As an IT Supervisor for Change Healthcare, I fostered a culture of dependable relationships, excellent customer service, and constant progress in directing IT initiatives. I successfully managed, trained, and hired a team of 17+ IT professionals. Additionally, I developed dependable relationships with key stakeholders by traveling to corporate acquisitions and collaborating with other departments to create IT plans aligned with business objectives. Further, I evaluated current systems and identified areas of improvement while recommending new technologies to improve efficiency. I also coordinated with external vendors and internal departments for system improvements, upgrades, and installations. As part of my role, I also developed detailed reports utilizing data from multiple systems to identify areas of opportunity for process improvement, scheduled regular maintenance on all IT systems, and monitored performance using automated tools. Finally, I defined, documented, and implemented all information security procedures to ensure the confidentiality, integrity, and availability of sensitive data.

Key Achievements:
✓ Led a team of 17+ IT professionals to support 2500+ onsite and remote users across 6 locations.
✓ Reduced service desk ticket volume by 27% within the first six months.
☆ Mentored, coached, and influenced a positive career culture for junior staff. Provided tools and guidance to excel in their desired fields.

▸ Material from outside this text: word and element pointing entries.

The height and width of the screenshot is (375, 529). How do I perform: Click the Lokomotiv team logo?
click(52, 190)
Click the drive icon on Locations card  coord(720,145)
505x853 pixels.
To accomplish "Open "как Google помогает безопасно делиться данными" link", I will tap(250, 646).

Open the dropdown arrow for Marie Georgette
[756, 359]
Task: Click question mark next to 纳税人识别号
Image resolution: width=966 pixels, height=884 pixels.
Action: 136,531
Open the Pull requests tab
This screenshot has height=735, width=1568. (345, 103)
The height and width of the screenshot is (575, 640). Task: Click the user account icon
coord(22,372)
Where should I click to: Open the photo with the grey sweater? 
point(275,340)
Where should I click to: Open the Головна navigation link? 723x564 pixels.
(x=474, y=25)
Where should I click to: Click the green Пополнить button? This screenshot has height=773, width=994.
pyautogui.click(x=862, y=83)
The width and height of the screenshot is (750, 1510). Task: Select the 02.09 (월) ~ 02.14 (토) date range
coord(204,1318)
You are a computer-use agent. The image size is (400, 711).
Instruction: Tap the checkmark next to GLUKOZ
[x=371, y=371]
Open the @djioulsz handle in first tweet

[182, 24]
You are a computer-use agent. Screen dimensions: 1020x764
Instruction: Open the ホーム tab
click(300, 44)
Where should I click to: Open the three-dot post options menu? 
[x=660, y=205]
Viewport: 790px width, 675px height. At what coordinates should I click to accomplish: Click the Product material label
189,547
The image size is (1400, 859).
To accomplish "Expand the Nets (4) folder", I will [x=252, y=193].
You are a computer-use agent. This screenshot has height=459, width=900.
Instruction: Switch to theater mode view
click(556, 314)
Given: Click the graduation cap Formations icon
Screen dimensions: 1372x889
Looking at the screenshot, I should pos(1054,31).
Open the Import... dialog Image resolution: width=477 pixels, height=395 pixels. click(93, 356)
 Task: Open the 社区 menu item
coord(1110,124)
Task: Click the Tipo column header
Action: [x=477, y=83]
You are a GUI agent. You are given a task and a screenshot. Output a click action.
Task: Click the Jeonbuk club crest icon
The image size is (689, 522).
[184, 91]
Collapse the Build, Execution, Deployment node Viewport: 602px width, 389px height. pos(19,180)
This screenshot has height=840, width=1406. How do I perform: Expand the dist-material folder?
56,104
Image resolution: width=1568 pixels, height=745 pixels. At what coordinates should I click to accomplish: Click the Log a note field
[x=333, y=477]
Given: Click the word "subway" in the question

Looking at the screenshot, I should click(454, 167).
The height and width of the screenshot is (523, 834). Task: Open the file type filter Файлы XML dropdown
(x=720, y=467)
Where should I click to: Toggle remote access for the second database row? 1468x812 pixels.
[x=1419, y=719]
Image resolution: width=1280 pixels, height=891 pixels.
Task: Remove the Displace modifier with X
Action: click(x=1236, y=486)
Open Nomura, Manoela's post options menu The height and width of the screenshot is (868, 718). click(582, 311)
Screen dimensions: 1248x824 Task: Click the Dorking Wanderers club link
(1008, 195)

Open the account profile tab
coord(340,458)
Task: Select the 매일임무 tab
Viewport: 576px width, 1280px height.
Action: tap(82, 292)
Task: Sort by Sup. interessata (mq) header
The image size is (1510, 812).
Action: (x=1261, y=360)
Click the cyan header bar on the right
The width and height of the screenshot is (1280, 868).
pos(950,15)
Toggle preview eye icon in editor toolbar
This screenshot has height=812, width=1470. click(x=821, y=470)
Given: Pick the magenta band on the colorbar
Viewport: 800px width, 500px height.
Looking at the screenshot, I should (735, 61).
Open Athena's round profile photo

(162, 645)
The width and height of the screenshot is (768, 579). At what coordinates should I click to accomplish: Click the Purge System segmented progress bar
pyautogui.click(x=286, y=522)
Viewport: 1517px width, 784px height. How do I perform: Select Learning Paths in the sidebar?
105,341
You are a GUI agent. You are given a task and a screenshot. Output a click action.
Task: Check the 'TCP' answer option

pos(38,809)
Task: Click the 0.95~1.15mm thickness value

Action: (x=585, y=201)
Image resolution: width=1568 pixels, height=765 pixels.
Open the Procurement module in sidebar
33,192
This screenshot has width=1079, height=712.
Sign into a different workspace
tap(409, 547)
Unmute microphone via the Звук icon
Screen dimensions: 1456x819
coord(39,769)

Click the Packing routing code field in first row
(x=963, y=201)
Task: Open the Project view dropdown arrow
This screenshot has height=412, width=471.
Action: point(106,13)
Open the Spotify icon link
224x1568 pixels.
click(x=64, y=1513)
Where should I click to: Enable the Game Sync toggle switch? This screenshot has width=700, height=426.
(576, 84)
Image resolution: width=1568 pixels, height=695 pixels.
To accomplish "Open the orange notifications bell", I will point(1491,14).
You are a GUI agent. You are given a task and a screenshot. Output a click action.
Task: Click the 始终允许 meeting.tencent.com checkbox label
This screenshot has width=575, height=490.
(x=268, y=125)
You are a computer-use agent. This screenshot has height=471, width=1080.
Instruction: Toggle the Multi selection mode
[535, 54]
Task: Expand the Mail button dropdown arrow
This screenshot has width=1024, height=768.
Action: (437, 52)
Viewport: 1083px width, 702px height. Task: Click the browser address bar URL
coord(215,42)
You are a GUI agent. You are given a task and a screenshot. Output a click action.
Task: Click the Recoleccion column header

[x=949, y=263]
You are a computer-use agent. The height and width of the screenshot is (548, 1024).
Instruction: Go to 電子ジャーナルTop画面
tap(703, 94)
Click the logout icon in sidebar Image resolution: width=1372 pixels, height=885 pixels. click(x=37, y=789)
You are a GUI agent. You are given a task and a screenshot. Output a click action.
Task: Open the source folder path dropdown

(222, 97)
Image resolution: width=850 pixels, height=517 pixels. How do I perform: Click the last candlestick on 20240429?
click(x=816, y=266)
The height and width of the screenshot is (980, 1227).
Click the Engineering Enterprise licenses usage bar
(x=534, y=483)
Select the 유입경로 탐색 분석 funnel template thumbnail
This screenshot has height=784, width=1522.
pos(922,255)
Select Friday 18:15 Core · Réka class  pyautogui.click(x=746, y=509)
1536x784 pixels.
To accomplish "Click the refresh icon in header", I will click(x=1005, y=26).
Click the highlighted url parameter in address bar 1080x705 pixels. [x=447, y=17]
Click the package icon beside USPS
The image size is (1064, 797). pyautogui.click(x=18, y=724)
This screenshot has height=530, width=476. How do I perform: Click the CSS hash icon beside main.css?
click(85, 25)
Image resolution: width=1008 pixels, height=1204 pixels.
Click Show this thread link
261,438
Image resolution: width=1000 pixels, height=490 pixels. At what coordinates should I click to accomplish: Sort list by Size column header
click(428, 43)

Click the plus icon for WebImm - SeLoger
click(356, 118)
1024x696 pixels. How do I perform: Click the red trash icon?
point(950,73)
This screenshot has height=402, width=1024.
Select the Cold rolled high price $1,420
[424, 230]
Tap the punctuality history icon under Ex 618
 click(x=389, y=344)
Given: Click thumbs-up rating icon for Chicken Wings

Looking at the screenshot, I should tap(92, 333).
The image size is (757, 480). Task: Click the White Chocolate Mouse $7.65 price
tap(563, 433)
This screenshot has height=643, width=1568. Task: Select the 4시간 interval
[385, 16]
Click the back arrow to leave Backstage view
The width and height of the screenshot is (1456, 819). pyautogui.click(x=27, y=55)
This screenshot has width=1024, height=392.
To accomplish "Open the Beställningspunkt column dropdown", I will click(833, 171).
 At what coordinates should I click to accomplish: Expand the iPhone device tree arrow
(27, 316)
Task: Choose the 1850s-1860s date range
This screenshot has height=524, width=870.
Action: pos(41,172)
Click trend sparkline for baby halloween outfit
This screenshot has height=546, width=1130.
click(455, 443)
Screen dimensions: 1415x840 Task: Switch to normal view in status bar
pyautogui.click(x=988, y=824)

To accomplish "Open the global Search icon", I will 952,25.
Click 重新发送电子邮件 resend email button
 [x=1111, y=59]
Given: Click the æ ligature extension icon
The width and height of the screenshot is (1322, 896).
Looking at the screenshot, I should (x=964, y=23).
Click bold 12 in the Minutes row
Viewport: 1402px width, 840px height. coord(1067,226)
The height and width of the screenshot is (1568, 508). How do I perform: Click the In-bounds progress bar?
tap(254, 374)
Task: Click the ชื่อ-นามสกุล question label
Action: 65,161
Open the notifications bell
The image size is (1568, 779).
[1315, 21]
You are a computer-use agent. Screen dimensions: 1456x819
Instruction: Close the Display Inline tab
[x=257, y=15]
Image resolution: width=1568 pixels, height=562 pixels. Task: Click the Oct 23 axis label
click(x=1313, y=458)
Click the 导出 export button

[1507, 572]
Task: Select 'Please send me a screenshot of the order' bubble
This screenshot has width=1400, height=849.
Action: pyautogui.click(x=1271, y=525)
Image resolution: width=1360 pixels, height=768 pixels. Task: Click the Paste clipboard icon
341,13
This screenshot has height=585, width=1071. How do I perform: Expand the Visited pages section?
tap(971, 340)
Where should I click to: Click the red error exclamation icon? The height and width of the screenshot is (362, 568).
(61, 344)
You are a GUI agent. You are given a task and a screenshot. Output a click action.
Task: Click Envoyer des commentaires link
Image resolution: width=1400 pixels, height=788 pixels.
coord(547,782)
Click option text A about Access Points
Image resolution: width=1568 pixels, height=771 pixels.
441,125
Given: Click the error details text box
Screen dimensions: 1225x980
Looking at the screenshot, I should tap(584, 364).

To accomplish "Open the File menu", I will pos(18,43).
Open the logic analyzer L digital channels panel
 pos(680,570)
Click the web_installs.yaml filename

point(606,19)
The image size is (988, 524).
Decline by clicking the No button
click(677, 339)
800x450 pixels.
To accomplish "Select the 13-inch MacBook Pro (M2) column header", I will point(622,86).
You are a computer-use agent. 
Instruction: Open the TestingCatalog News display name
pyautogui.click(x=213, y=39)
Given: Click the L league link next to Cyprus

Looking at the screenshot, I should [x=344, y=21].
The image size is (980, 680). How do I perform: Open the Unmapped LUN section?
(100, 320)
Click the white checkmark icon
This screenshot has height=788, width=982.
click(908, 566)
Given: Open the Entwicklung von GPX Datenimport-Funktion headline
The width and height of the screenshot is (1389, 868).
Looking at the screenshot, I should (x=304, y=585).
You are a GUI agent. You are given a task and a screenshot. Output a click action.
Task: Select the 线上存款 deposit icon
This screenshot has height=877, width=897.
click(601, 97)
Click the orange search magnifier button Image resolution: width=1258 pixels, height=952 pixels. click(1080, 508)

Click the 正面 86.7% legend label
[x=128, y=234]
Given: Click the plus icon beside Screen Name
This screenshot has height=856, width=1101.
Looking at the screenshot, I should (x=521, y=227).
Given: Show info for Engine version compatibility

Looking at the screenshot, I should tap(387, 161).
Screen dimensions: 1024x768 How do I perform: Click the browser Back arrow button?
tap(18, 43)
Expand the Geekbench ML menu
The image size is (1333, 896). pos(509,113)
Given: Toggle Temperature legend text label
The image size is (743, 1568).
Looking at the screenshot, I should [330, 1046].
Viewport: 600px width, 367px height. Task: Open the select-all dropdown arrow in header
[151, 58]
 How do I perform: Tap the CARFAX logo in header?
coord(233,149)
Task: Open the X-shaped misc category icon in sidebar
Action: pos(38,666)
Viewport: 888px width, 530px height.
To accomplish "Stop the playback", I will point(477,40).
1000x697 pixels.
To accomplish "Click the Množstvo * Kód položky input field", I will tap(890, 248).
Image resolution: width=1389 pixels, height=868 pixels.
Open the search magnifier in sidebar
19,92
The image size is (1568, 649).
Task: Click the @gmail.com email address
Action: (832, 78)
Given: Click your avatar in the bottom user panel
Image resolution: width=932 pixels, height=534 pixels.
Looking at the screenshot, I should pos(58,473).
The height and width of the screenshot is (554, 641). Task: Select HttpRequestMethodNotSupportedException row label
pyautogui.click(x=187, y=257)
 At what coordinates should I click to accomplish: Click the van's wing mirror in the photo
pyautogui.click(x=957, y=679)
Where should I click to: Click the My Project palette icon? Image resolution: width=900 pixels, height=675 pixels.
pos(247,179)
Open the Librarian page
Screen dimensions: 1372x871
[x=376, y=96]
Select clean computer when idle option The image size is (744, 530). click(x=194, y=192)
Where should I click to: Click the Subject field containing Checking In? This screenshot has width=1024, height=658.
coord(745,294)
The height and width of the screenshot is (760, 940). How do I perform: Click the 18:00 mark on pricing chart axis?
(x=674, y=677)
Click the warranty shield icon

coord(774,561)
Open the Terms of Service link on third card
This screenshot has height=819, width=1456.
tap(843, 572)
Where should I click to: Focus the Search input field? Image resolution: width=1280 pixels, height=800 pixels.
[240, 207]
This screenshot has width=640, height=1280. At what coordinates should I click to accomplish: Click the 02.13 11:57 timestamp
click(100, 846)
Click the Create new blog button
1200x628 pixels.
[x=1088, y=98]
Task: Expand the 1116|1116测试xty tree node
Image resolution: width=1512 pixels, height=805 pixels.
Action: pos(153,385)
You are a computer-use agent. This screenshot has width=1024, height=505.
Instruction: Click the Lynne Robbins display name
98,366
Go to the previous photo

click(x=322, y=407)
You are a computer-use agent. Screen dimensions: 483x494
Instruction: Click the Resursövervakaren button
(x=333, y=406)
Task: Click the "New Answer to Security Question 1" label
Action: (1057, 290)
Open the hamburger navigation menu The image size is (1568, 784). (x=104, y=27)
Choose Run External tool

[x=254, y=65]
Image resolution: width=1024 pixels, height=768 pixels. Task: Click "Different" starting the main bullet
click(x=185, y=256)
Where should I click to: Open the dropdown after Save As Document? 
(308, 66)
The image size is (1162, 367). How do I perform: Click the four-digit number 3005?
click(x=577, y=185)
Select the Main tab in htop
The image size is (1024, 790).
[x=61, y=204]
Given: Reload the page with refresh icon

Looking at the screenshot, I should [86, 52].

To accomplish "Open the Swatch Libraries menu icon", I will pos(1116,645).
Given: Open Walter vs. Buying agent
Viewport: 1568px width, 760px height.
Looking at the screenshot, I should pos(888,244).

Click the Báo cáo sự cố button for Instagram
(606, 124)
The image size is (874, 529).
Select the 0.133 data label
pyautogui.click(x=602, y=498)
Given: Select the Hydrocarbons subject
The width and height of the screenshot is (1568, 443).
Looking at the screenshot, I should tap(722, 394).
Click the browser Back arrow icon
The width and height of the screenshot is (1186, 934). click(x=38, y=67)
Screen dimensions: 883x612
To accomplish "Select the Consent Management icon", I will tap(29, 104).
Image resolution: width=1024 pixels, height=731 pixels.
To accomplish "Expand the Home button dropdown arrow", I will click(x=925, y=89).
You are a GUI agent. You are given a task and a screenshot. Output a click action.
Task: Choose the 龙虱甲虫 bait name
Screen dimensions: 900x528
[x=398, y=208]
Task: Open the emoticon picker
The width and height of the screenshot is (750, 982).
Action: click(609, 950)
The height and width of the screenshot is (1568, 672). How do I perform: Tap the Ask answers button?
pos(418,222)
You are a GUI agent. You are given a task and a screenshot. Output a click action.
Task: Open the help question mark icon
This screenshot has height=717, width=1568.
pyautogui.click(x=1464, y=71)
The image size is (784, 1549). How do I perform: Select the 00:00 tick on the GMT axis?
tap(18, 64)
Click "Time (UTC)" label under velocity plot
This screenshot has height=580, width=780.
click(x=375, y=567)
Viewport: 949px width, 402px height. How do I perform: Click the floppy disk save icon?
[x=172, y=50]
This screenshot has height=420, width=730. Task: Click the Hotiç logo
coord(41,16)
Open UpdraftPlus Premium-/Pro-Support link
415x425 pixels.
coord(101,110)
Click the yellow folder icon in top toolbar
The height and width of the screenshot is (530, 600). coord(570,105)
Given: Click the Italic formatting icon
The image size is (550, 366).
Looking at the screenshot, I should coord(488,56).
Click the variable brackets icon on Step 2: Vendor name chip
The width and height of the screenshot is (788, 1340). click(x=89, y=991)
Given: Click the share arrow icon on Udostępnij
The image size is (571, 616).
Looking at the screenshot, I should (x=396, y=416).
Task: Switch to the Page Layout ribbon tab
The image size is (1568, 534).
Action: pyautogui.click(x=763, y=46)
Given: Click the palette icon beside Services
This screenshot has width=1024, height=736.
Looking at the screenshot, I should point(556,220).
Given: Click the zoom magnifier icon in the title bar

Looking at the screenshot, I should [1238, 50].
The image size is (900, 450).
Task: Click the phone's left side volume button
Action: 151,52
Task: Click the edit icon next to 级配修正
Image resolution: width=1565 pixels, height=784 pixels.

As the security administrator, I developed and enforced security policies to ensure compliance with federal regulations. In addition, I Coordinated incident response efforts in the event of a security breach. Also, I monitored network activity for signs of intrusion, responded accordingly, and conducted regular audits of systems and networks to identify vulnerabilities. Further, I created user awareness training programs to educate employees on proper security. Lastly, I performed regular backups of systems and data to minimize the impact of security incidents.

In my capacity as the application security engineer, I developed and led the implementation of multiple in-depth security audits that uncovered vulnerabilities and led to improved security protocols. I published comprehensive security reports detailing findings and recommendations to various stakeholders. In addition, I collaborated with IT and engineering teams to investigate and resolve incidents, including analyzing log data, packet captures, and system configurations. Finally, I established and maintained relationships with key vendors to ensure the timely resolution of security incidents.

Key Achievement:
✓ Successfully reduced the number of application vulnerabilities by 23% over a 6 month period

As a Lead Infrastructure Engineer, I was accountable for engineers installing and upgrading desktop operating systems, troubleshooting hardware and software issues, deploying desktop images, managing Active Directory user accounts, groups, and computer objects, and training tier I and II service desk agents on IT hardware and software processes and standards. In addition, I was responsible for ensuring the organization's physical assets were well-maintained and adequately utilized. This includes developing and implementing policies and procedures related to asset management, conducting regular audits of assets, and working with other departments to ensure that all assets are accounted for and used efficiently and effectively.
Additionally, I assisted admins with other IT projects as needed. This position required deep knowledge of security policies, the ability to work independently and as part of a team, and strong analytical and problem-solving skills, which led to my promotion to Application Security Engineer.

Key Achievement:
✓ Researched and developed a supply chain to refresh and streamline the deployment of 2000+ hardware kits to seasonal medical coders in less than four weeks, resulting in quarterly savings of $103,000. The chain consisted of but was not limited to, vendor management, client tracking (SaaS), hardware imaging, calculated boxing dimensions, color-coated hardware packaging, preventative maintenance, and documentation such as AUPs, instructions (QR Codes), and support.